The gMSI ratio is determined by dividing the height of an allele’s trailing “stutter” peak by the height of the allele’s major peak. The peaks currently under analysis are identified by a purple line connecting the tip of each peak. The program also calculates the gMSI ratio for the next pair of stutter peaks. While this ratio is more variable than the ratio derived from the major and first stutter peaks, it can provide supporting evidence for a gMSI ratio, with both values generally being similar. If these two values are very different, then the original microsatellite may need to be re-amplified and the analysis repeated. The values of these two ratios are displayed in the gMSI ratio display panel. The legend text for this panel also displays the size in bp of the microsatellite allele being analysed.

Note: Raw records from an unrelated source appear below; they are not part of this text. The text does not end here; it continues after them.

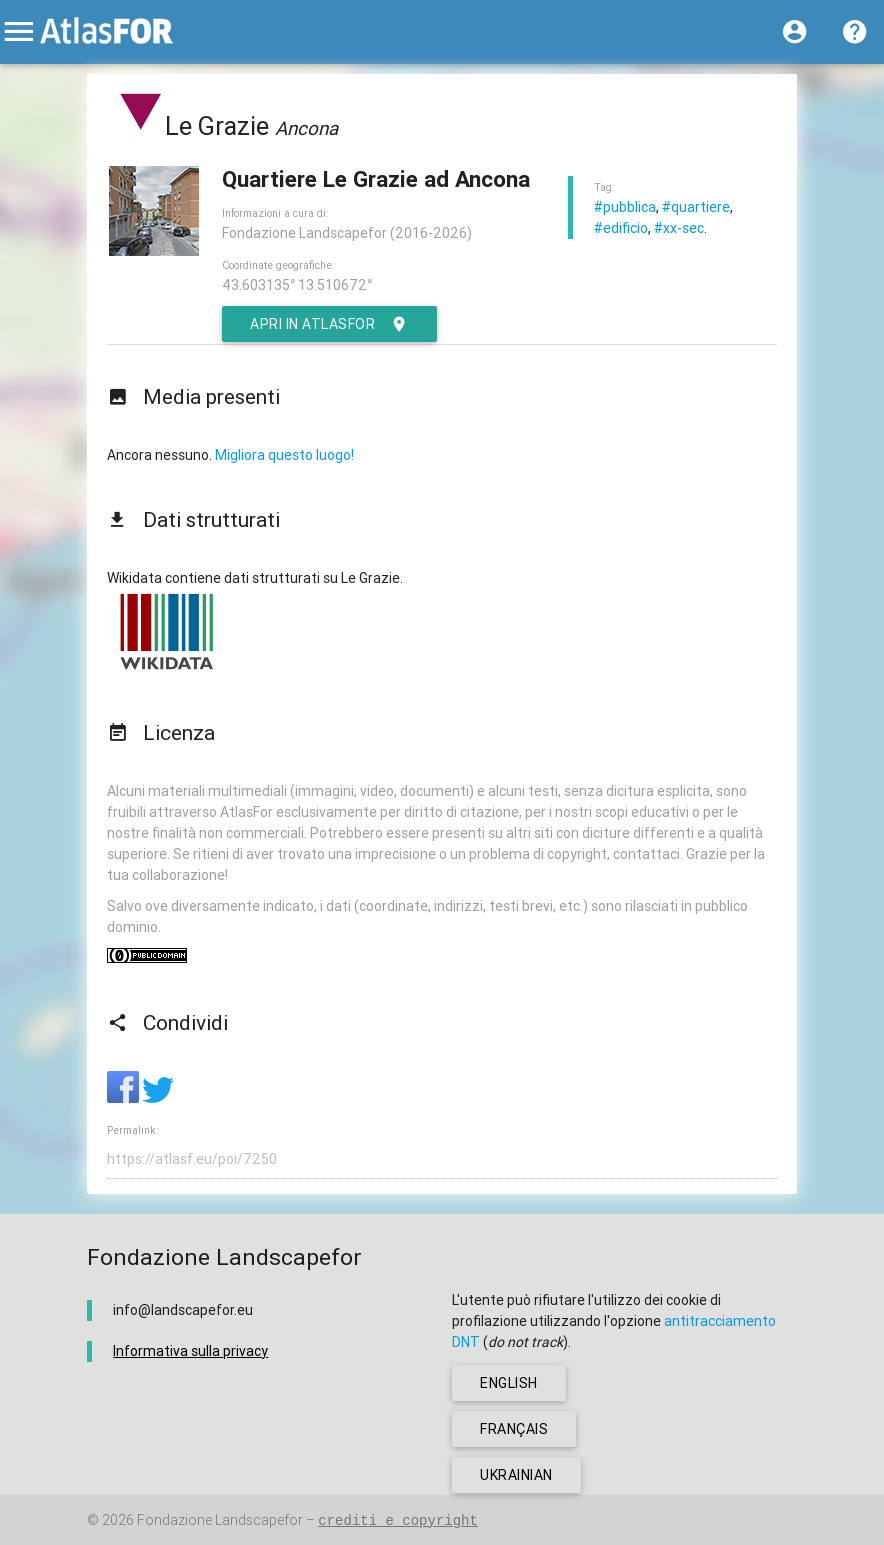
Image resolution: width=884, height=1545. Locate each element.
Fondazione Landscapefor (220, 1520)
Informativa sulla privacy (190, 1351)
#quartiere (696, 207)
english (509, 1383)
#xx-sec (679, 228)
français (514, 1429)
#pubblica (625, 207)
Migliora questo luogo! (284, 455)
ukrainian (516, 1475)
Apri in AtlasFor (329, 324)
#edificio (621, 228)
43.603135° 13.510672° (297, 285)
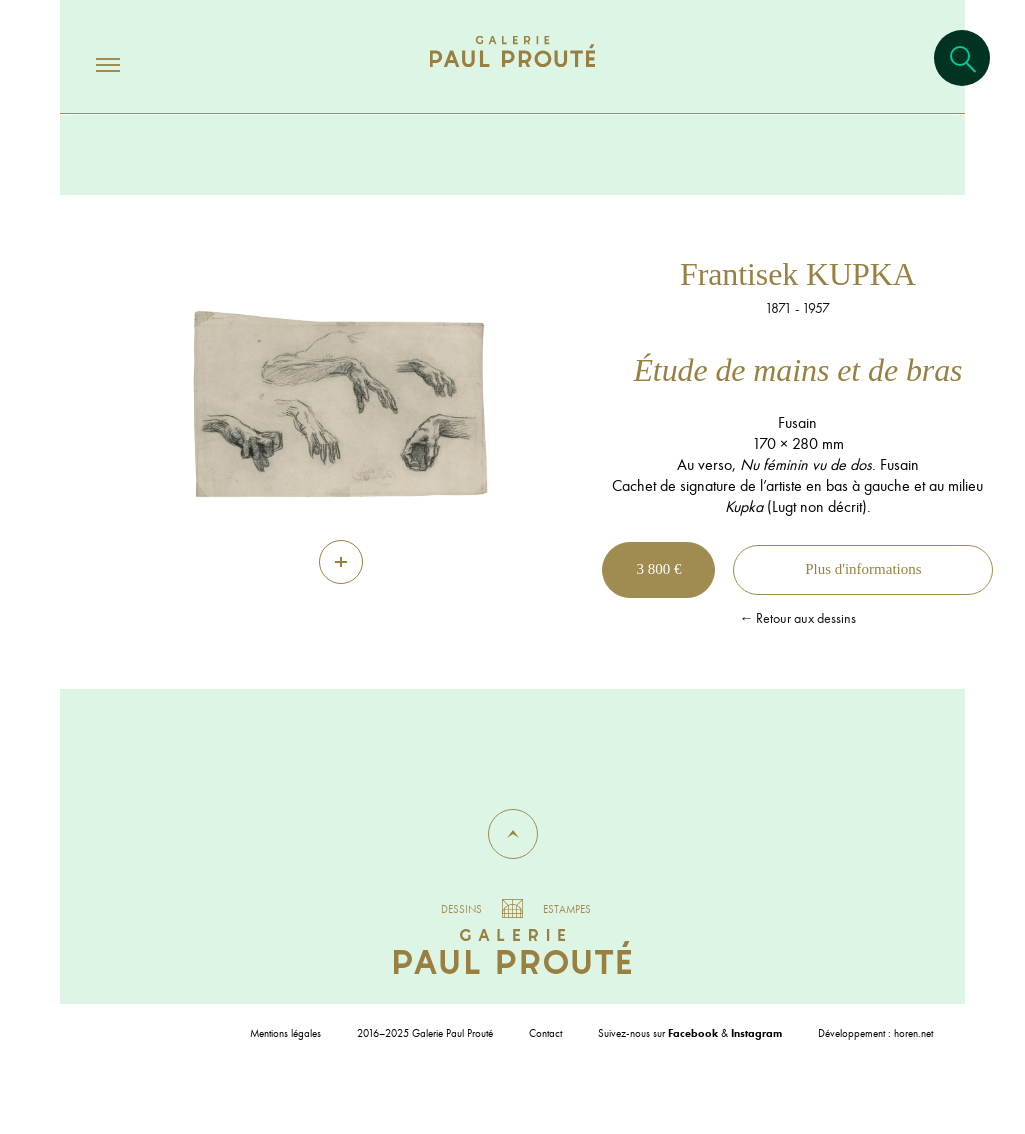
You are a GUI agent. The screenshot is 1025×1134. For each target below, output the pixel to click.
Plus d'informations (863, 569)
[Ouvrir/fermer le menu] (90, 64)
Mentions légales (285, 1033)
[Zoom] (341, 562)
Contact (545, 1033)
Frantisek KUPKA (798, 274)
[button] (513, 834)
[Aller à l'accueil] (512, 71)
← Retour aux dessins (797, 618)
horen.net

By default, PeakHeights selects the tallest peak as the major allele to analyse. However, if the patient is heterozygous for a microsatellite marker with overlapping alleles, the “stutter” peaks of one may interfere with those of the other (Figure 8a). If the Analyse longest allele box (on the Reanalyse options panel) is selected and the Reanalyse button is pressed, the longest allele will be selected (Figure 8b). To stop erroneous peaks from being selected, the new peak must be greater than a user-defined percentage of the size of the originally selected peak. The default value for this parameter is set at 30%, but can be adjusted by selecting a different value from the drop down list in the Reanalyse options panel and pressing the Reanalyse button.

Figure 8

Exporting gMSI data

While viewing the each microsatellite file, it is possible to exclude a file from the final analysis by ticking the Exclude trace box located at the top of the Data display panel (Figure 7). This does not delete the file itself, but stops the marker’s gMSI ratio and peak height data from being exported. Pressing Save in the gMSI ratio display panel saves the gMSI ratio values and the analysed peak’s heights to a tab-delimited text file with a *.xls extension. This file can then be viewed and manipulated in a spreadsheet application such as Excel. An example of a data file created by PeakHeights is shown in Figure 9.

Figure 9

Example data

Example data from both normal and MMR-D patients can be downloaded from here: Normal individuals and Affected MMR-D patients

Exporting the signal intensity data

To export the desired peak intensity scores, from the Scan view window (Figure 5) press Group at the bottom right. This will open an Export data dialogue window (Figure 10). Before the data can be exported, the files of interest, PCR product sizes and dye colours must all be selected:

Figure 10

Figure 11a

Figure 11b

Figure 12

Figure 13

Once the required selections have been made, press Analyse. The Export data window will then close and the data will be saved to a tab-delimited text file with a *.xls file extension. If the Range function has been used to specify the exported peaks, only those peaks with intensities greater than the cut-off value specified during the size standard calibration will be exported. Products whose sizes were specified individually via the Sizes tab are not subject to this constraint, and their signal intensities are returned even if below the cut-off value.